Once the quarantine is lifted, that would enhance San Diego’s position in the face of increased competition, Larson said.
“You’re always looking for new markets. There has been a lot of expansion of the citrus industry in the San Joaquin Valley. Plus, we’re getting a lot of imports of citrus into the state from Mexico. So anytime you can open a market, that’s good for the industry,” he said.
Citrus is the third-biggest crop in San Diego County, behind nursery crops and avocados. In 1998, the most recent year for which figures are available, the county grew $640 million worth of all nursery crops combined, $130 million of avocados, and $73 million worth of citrus.
Al Stehley, representing local orange growers Corona College Heights, did not have a figure for how much local citrus would be going to China. But he guessed that penetration would be minimal at first.
Initial Exports Limited
“It’s going to be limited by the infrastructure there. In other words, we can’t go too far from the harbors and big cities because they don’t have a lot of refrigerated trucks to transport produce with,” Stehley said.
But as China becomes more sophisticated, sales of local citrus would increase.
“It’s a huge market. There’s a lot of people there, and we’d love to sell them citrus,” he said.

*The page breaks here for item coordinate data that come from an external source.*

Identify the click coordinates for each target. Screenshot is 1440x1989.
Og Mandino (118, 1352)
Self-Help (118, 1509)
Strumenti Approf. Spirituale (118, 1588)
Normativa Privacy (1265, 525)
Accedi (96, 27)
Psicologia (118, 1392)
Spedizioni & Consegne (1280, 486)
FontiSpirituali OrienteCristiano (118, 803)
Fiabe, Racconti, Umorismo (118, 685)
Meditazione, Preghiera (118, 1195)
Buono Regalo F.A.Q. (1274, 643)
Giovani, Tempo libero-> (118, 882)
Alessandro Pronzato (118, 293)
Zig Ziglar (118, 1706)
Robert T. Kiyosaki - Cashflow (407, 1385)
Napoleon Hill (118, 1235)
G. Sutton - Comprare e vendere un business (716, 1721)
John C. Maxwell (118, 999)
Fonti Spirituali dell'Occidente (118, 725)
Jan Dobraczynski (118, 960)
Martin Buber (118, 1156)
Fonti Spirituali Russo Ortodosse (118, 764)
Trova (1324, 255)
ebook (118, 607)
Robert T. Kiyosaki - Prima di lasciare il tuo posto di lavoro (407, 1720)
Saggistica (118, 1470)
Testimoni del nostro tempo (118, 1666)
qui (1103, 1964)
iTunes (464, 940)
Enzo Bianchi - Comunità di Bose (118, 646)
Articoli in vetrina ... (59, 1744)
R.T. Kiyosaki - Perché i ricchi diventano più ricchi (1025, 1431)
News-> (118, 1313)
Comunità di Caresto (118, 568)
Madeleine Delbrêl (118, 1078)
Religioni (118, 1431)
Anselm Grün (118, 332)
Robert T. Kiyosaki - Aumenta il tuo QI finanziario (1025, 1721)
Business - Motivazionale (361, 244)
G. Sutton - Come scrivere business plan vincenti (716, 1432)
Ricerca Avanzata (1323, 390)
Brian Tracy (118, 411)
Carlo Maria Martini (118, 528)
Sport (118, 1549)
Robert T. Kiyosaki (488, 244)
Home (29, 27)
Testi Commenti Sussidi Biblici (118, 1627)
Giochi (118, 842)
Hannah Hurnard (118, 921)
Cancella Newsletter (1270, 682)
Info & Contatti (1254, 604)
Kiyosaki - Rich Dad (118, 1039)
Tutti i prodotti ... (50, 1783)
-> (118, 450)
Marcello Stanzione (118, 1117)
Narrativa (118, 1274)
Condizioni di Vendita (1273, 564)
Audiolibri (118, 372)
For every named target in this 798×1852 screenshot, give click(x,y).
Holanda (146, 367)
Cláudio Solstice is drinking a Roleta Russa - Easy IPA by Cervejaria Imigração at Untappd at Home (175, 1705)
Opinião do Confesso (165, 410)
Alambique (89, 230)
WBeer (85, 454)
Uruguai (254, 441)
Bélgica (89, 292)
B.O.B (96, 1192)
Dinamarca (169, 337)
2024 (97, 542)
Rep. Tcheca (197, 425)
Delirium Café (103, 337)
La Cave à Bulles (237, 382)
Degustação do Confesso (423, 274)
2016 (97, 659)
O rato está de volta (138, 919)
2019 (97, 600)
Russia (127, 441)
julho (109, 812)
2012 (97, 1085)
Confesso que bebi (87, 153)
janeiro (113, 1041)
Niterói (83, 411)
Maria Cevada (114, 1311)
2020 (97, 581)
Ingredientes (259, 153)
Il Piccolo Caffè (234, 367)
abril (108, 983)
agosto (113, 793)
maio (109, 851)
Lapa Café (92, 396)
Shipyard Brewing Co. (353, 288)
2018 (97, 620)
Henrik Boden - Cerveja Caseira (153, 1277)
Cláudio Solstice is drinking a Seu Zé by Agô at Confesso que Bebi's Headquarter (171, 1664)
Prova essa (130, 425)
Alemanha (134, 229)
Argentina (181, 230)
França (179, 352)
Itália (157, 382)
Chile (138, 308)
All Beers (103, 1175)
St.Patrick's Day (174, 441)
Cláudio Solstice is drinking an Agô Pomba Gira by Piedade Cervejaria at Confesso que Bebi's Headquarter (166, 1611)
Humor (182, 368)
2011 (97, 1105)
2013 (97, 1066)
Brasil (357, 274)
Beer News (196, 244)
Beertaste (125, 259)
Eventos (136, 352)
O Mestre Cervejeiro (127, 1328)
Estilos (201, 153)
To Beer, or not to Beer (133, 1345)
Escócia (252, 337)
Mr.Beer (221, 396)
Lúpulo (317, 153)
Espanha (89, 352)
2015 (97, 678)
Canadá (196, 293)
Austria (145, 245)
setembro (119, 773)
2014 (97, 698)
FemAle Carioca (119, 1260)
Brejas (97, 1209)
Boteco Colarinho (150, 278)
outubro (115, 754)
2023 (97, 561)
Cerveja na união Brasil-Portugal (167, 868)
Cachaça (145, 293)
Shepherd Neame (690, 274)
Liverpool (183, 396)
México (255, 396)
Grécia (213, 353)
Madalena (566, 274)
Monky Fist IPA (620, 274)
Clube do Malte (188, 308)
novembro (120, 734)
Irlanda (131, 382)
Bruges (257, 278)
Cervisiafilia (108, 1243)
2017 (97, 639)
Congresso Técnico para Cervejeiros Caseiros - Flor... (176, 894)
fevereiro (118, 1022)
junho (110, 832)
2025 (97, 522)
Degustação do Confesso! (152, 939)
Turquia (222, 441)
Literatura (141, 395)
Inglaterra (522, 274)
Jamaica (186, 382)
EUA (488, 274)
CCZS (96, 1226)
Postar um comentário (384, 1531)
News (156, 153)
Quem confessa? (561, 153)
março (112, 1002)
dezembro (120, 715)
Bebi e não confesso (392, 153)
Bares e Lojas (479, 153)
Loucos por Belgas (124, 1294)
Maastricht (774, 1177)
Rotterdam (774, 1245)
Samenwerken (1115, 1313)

The added market for oranges should increase the price farmers have been getting , which currently is lagging at $7 to $15 for a 40-pound carton.
“And that’s really, really low. There’s so many navels on the market that it’s depressing the market. And some growers have elected not to harvest, which I think is the prudent thing, and others are just picking, and they’re going to take a loss,” Stehley said. “We need $12 or $13 just to break even.”
Although farmers will see increased prices for their oranges, that should not translate into more expensive citrus at the local grocery store , simply because the prices are high to begin with.
When the wholesale price of oranges plummeted from $23 a carton last autumn, the cost at the supermarket didn’t change, Stehley said.